* [TASK PROMPT]: Swap "Extensions" for "Settings" in the items below and reproduce them with nothing else altered.
===== RECORDS FOR THE EXERCISE
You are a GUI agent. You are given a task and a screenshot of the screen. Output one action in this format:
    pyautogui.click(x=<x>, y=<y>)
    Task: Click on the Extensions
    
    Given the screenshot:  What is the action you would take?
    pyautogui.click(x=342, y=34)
==========
* [FINAL ANSWER]:
You are a GUI agent. You are given a task and a screenshot of the screen. Output one action in this format:
    pyautogui.click(x=<x>, y=<y>)
    Task: Click on the Settings
    
    Given the screenshot:  What is the action you would take?
    pyautogui.click(x=342, y=34)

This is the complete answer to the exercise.